Further, in business identifying system, can also dispose service authorization code and corresponding meter thereofTake mode information, business identifying system identifies after the Business Stream of business, can be based on its correspondenceCharging way information realization is to the permitting a leave of business, charging.
Fig. 5 is the structural representation of an embodiment of business identifying system of the present invention. This embodiment'sBusiness identifying system can be used in the present invention the flow process of above-mentioned each business recognition method embodiment. AsShown in Fig. 5, the business identifying system of this embodiment comprises business platform, applying unit and business knowledgeOther system. Wherein:
Business platform, for storing the service authorization code being distributed by operator, this service authorization code onlyA kind of business of one mark; And provide business service to applying unit, send descending to applying unitTraffic data bag, this downlink business stream packets comprise represent this business platform IP address andThe source IP address of port and source port number.

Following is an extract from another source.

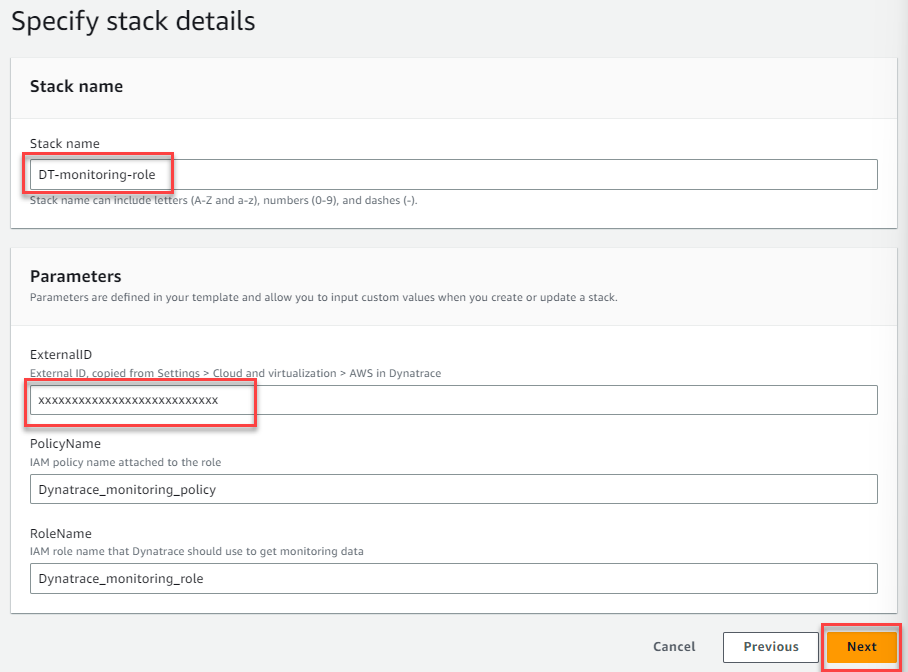
Task: Click the PolicyName field label
Action: click(x=65, y=444)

Applying unit, is arranged in user terminal, for adopting the first AES setting in advanceWith the first key, to the service authorization code obtaining from business platform in advance and the user of this user terminalMark (for example IMSI) is encrypted, and generates encrypted characters string; The head sending to business platformIn individual traffic data bag, carry encrypted characters string, ID, object IP address and destinationSlogan; And send uplink service stream packets to business platform, in this uplink service stream packetsComprise object IP address and destination slogan; Object IP address and destination slogan represent this businessIP address and the port of platform.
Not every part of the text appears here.